Repatriation of Congolese refugees from Central African Republic ends
Repatriation of Congolese refugees from Central African Republic ends
A three-year-long organised repatriation of Congolese refugees from the Central African Republic (CAR) to the Democratic Republic of the Congo (DRC) ended this weekend with a final convoy of 131 returnees leaving the CAR capital Bangui. In total, 4,994 Congolese refugees have returned home from CAR.
Returns to DRC started from CAR in October 2004, but the operation was repeatedly interrupted for security concerns, weather, conditions in areas of return - the last break was during the 2006 DRC presidential and parliamentary elections.
CAR is the second of nine countries neighbouring DRC which have wrapped up the repatriation of Congolese refugees, following Sudan earlier in the year.
Since the start of the Congolese repatriation in 2004, some 135,000 Congolese refugees have returned home from surrounding countries - 43,000 of them since the beginning of this year. As many as 312,000 Congolese refugees remain in neighbouring countries - mainly in Tanzania, Zambia and Rwanda.
The DRC suffered decades of instability and four years of civil war between 1998 and 2002, during which an estimated 4 million people lost their lives and hundreds of thousands fled the violence.
Congolese refugees in CAR mainly lived in Bangui and in the Molangue settlement, some 120km south-west of the capital.
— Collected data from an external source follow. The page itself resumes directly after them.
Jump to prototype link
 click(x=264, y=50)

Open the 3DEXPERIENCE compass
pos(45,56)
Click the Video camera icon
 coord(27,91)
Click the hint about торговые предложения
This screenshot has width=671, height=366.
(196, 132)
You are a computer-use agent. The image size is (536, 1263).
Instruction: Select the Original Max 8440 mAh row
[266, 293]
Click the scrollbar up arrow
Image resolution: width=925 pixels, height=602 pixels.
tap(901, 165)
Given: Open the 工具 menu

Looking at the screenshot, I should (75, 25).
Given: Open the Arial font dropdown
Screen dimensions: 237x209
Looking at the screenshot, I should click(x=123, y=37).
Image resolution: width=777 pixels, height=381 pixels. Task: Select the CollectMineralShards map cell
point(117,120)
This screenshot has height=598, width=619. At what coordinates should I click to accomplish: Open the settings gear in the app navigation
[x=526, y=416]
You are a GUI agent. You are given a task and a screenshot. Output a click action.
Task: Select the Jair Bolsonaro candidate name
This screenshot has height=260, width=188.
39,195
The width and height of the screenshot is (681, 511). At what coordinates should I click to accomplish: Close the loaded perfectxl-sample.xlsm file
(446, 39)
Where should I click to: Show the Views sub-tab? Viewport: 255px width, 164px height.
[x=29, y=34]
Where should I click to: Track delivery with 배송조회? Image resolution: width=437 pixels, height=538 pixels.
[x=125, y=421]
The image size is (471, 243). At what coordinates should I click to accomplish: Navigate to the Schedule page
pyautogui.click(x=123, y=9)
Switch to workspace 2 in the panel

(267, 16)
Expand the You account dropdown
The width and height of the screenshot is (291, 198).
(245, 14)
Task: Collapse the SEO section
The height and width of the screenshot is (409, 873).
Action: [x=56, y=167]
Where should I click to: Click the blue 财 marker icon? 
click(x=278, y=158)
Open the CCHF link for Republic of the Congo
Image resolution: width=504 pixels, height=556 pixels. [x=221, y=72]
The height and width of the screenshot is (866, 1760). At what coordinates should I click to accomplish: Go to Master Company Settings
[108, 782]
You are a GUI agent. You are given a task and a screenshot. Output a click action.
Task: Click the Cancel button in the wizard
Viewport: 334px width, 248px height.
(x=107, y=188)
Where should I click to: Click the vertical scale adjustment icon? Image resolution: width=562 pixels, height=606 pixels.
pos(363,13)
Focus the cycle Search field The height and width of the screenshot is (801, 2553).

They were repatriated by ferries and trucks, across the Oubangui River which separates the two countries. Most of the Congolese refugees who had fled to CAR during the late 1990s and 2001-2002 originate from Equateur province in north-western DRC. Back in their villages, they have had to rebuild their lives in a region which lacks most basic services and infrastructure, including schools, health centres and, in some places roads.
After the end of the repatriation, some 1,800 Congolese refugees remain in CAR. Many have established family ties and will likely try to stay. In support of this process we have already started the handover of a school, a health centre and other facilities to the government in the Molangue settlement.
With the recent arrival of 2,700 refugees from Darfur, there are now some 9,000 refugees living in CAR, while 80,000 Central Africans have fled conflict-affected areas in the country's north to neighbouring countries. An estimated 220,000 civilians are displaced within CAR.